Statement caching stores statements, prepared statements, and callable statements that are executed repeatedly by applications in a cache, thereby improving performance. Instead of the statement being prepared each time, the cache is searched for a match. The overhead of parsing and creating new statements each time is eliminated.
Statement caching is usually a feature of the JDBC driver. The Enterprise Server provides caching for drivers that do not support caching. To enable this feature, set the Statement Cache Size for the JDBC connection pool in one of the following ways:
Enter a Statement Cache Size value in the Edit Connection Pool Advanced Attributes page in the Administration Console. For more information, click the Help button in the Administration Console.
Specify the --statementcachesize option in the asadmin create-jdbc-connection-pool command. For more information, see the Sun GlassFish Enterprise Server v3 Reference Manual.

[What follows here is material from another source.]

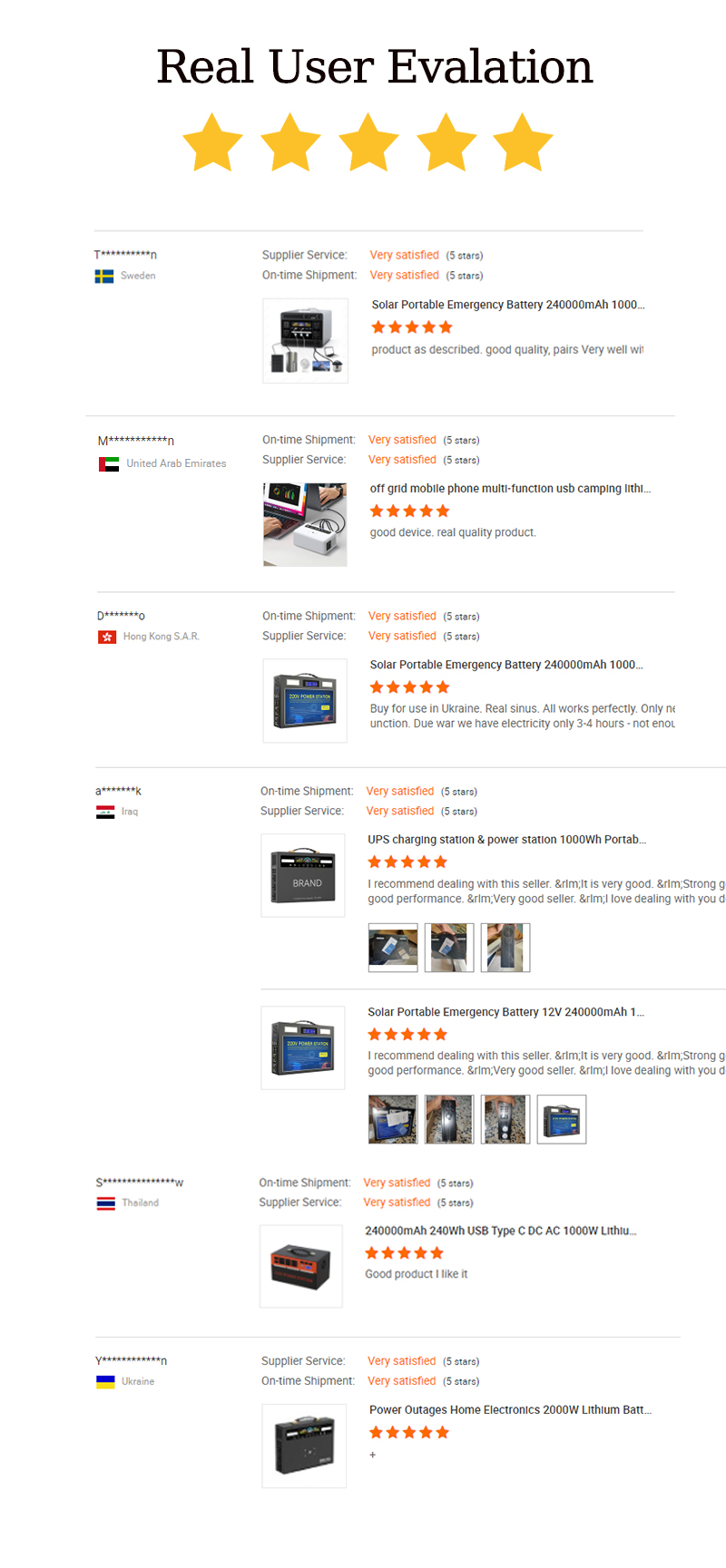Click the large center star in header

[x=368, y=142]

Specify the statement-cache-size option in the asadmin set command. For example:
asadmin set domain1.resources.jdbc-connection-pool.DerbyPool.statement-cache-size=10 |
For more information, see the Sun GlassFish Enterprise Server v3 Reference Manual.
By default, this attribute is set to zero and the statement caching is turned off. To enable statement caching, you can set any positive nonzero value. The built-in cache eviction strategy is LRU-based (Least Recently Used). When a connection pool is flushed, the connections in the statement cache are recreated.